→ **Work instructions**
Of all the entries below, retype only the lines from the one with "Where should I click to: Click the Change..." through the one with "Task: Sort table by Name column header", exactly as they appear.

[Extracted data entries]
● ● ●

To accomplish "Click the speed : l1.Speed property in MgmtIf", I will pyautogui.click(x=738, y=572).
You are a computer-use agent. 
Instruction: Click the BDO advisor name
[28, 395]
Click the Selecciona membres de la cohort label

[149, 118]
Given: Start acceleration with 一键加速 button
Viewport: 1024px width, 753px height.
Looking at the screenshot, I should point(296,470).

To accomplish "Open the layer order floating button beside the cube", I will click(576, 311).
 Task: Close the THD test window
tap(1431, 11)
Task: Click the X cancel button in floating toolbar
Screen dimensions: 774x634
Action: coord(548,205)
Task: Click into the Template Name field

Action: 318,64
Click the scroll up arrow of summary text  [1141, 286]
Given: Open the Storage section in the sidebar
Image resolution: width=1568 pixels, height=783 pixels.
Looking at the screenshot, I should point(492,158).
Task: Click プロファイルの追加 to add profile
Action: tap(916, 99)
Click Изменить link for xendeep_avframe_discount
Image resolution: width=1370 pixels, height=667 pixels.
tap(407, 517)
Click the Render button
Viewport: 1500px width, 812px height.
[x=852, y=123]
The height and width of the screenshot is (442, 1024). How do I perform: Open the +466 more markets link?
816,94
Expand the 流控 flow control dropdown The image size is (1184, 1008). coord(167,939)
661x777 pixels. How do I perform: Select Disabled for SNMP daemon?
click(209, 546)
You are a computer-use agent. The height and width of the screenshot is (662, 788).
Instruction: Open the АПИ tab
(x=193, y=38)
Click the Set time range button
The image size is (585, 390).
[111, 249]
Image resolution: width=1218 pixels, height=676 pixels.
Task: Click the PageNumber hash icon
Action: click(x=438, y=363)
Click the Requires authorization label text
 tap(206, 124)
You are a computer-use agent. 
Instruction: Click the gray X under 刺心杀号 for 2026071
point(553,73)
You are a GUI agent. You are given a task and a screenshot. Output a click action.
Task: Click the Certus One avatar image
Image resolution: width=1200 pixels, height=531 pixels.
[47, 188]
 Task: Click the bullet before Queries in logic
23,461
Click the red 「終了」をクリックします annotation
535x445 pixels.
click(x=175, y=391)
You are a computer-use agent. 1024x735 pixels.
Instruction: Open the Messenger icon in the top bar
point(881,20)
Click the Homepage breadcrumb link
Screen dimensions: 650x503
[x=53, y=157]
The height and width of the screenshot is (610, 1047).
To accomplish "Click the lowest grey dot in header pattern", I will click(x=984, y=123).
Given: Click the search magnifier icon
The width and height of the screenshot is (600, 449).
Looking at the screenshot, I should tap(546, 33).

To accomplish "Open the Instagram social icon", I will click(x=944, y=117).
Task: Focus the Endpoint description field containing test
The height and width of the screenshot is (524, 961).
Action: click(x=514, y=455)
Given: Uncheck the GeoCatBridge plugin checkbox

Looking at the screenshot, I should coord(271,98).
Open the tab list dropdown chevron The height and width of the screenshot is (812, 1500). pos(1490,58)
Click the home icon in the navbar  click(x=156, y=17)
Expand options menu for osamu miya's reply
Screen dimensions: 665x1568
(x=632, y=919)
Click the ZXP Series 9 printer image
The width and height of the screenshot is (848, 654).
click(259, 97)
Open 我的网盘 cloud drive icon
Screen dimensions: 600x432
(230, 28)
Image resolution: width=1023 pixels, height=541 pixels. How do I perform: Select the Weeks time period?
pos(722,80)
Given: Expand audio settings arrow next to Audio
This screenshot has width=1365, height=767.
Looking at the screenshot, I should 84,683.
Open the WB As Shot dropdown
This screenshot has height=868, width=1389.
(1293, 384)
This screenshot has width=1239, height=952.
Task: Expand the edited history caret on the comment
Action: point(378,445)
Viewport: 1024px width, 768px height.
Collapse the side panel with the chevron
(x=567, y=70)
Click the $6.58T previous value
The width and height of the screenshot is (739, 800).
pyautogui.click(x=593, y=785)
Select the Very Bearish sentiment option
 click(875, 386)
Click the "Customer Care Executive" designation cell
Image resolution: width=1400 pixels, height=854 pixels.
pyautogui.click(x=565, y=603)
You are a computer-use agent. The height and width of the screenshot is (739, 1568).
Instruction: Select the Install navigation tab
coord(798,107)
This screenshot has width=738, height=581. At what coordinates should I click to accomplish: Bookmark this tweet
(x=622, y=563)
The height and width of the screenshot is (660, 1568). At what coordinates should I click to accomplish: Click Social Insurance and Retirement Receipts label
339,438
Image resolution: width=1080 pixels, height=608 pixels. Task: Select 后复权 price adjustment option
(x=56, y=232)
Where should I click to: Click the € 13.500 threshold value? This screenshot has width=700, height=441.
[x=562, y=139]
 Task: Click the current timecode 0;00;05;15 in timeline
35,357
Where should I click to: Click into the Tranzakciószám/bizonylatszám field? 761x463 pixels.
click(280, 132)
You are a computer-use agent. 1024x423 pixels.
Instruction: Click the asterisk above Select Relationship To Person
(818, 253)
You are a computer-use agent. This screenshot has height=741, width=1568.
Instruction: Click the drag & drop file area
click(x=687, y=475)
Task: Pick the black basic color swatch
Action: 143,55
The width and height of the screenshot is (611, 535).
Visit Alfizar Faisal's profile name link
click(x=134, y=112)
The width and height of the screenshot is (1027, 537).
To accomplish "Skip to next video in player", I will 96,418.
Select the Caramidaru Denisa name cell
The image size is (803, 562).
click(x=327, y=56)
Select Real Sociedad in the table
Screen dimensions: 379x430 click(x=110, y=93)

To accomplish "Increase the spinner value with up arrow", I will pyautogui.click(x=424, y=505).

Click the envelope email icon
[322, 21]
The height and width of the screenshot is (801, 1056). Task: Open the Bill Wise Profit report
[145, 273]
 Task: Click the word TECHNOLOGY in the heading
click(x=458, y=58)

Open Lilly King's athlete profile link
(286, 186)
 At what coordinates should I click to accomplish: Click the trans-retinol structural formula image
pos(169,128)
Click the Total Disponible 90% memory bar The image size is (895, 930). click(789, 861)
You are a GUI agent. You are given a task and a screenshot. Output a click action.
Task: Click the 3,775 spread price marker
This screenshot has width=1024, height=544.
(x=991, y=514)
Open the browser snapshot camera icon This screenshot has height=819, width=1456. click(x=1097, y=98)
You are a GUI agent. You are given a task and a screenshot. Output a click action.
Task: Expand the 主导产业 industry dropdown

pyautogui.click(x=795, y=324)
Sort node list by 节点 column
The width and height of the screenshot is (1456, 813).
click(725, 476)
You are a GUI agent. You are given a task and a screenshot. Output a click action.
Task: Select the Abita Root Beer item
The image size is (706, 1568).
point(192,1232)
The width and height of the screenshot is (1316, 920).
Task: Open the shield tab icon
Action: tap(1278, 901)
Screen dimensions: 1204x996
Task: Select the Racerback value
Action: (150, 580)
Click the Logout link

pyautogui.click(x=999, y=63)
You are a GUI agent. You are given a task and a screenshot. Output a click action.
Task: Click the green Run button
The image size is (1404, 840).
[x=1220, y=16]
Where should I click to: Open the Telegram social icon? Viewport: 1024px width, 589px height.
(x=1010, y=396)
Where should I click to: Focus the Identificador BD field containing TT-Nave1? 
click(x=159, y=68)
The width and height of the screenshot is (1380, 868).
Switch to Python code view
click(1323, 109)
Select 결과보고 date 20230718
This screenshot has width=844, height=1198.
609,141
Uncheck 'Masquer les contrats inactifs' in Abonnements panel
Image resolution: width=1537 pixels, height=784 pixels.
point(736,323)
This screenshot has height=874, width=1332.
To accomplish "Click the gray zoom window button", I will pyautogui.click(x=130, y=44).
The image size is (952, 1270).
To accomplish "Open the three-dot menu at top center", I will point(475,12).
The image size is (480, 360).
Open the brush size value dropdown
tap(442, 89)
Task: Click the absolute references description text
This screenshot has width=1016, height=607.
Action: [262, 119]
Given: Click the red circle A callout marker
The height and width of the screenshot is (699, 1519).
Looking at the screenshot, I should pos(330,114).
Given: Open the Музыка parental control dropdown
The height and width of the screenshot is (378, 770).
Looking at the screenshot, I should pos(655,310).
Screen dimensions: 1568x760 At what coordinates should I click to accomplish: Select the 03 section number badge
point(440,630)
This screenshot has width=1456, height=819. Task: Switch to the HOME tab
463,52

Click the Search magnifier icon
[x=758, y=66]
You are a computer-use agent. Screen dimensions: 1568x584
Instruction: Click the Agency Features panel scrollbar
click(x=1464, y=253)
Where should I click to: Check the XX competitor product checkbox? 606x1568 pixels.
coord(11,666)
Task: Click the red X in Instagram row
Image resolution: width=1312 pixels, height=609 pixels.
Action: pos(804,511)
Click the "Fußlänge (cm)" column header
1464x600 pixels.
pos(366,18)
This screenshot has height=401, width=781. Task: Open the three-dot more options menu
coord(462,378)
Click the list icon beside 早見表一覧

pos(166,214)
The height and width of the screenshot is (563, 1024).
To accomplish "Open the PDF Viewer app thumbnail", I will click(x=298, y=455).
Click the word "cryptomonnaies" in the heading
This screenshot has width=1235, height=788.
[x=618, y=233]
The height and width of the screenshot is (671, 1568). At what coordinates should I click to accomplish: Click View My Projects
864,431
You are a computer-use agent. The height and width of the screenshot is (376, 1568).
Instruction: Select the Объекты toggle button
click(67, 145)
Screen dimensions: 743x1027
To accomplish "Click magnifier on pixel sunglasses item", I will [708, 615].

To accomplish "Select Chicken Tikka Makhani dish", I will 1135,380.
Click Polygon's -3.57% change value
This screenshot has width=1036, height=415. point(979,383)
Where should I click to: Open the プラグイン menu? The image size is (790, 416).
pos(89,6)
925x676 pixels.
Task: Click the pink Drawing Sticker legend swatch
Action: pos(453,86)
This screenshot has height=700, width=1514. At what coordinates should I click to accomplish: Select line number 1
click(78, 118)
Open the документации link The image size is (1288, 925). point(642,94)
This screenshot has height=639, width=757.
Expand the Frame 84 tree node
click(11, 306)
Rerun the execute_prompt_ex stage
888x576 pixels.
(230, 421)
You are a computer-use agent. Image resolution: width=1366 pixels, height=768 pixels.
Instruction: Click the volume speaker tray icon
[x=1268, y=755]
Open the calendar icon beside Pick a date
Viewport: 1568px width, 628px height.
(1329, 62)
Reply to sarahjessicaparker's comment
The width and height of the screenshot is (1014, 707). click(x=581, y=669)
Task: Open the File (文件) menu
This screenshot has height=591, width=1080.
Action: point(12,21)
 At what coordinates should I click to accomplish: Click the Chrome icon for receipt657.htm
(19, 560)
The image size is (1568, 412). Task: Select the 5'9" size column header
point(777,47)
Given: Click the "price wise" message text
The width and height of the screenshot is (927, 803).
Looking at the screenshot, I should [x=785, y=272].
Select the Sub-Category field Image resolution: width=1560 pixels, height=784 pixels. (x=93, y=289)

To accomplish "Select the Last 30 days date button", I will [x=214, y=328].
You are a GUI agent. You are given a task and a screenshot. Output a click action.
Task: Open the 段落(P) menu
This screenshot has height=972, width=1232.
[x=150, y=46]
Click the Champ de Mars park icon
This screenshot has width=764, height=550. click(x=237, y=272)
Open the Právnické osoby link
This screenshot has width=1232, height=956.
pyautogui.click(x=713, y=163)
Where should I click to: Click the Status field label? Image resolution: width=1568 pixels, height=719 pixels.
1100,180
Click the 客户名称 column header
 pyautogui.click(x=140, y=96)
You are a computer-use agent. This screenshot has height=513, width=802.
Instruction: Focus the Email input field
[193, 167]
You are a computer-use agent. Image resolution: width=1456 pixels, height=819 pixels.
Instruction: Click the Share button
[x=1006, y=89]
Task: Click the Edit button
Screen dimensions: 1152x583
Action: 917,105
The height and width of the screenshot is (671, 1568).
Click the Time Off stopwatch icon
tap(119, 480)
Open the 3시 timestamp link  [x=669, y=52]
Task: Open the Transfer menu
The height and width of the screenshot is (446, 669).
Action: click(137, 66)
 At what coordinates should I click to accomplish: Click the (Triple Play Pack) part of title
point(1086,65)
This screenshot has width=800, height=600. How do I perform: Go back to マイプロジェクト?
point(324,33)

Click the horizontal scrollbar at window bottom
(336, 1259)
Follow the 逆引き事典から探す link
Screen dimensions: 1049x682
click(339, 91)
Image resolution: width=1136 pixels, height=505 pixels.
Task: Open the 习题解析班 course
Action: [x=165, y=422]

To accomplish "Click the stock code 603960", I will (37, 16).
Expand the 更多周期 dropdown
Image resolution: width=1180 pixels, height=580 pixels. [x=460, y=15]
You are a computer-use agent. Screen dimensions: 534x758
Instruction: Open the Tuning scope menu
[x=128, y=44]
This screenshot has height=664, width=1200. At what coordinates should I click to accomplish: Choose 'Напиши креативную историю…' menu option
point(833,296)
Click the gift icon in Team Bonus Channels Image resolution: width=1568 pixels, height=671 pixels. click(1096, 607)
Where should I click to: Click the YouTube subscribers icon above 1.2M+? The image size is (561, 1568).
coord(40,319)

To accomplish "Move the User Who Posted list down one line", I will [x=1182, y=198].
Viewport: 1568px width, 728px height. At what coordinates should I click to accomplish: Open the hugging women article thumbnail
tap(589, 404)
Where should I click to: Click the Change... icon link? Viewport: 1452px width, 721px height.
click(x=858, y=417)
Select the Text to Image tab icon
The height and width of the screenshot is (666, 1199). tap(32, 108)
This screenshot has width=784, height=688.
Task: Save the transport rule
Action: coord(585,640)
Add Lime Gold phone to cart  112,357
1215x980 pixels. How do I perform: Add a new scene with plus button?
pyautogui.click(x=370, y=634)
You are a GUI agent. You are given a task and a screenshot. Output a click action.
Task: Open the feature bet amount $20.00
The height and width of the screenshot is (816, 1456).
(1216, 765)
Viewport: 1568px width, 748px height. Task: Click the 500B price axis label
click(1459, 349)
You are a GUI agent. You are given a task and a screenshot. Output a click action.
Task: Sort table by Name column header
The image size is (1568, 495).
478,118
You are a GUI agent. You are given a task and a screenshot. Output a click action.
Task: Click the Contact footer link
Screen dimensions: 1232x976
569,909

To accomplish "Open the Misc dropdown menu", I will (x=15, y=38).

● ● ●

→ **Exercise solution**
Where should I click to: Click the Change... icon link? Viewport: 1452px width, 721px height.
click(x=858, y=417)
Select the Text to Image tab icon
The height and width of the screenshot is (666, 1199). tap(32, 108)
This screenshot has width=784, height=688.
Task: Save the transport rule
Action: coord(585,640)
Add Lime Gold phone to cart  112,357
1215x980 pixels. How do I perform: Add a new scene with plus button?
pyautogui.click(x=370, y=634)
You are a GUI agent. You are given a task and a screenshot. Output a click action.
Task: Open the feature bet amount $20.00
The height and width of the screenshot is (816, 1456).
(1216, 765)
Viewport: 1568px width, 748px height. Task: Click the 500B price axis label
click(1459, 349)
You are a GUI agent. You are given a task and a screenshot. Output a click action.
Task: Sort table by Name column header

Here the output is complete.